Clinical and Experimental Immunology | 2009
Siew C. Ng; Sophie Plamondon; Hafid O. Al-Hassi; Nicholas R. English; N. Gellatly; Michael A. Kamm; Stella C. Knight; Andrew J. Stagg
Ulcerative colitis (UC) involves inappropriate mucosal immune responses to intestinal microbiota. Gut dendritic cells (DC) are central immunoregulators of the response to commensal bacteria, and the subset of CD11c+ cells within the human leucocyte antigen D‐related (HLA‐DR+) lineage (lin)–/dim population are activated in inflammatory bowel disease.

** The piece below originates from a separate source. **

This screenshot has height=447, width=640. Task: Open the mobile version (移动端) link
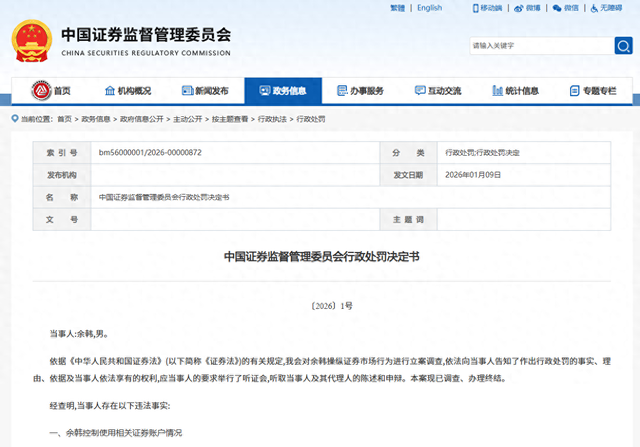[x=487, y=8]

We hypothesized that CD11c‐ cells within this population may also be involved in intestinal inflammation. HLA‐DR+ lin–/dim cells were identified in freshly isolated lamina propria mononuclear cells by multi‐colour flow cytometry in 54 UC patients and 22 controls. Proportion and number of CD11c+ and CD11c‐ cells, and surface expression of activation markers CD40, CD86, Toll‐like receptor (TLR)‐2, TLR‐4, and CD56+[natural killer (NK) marker], were determined. Cytokine production was assessed by intracellular staining. Lamina propria colonic CD11c‐ HLA‐DR+ lin–/dim cells were increased significantly in inflamed and ‘non‐inflamed’ UC tissue, compared with control tissue. CD11c+ HLA‐DR+ lin–/dim cells were unchanged. Fewer CD11c‐ cells expressed activation markers and produced intracellular cytokines than their CD11c+ counterparts, and they were weakly stimulatory in mixed leucocyte reactions. Few CD11c‐ cells expressed blood plasmacytoid DC markers, but a major subset expressed high levels of CD56. CD11c‐ cells decreased after inflammation resolved. Intestinal inflammation in UC is associated with the presence of cells that share phenotypic features of both DC and NK cells. This novel population of human colonic CD56+ HLA‐DR+ cells may play a role in immune regulation or tissue repair. Their increase in quiescent UC may be a marker of subclinical inflammation.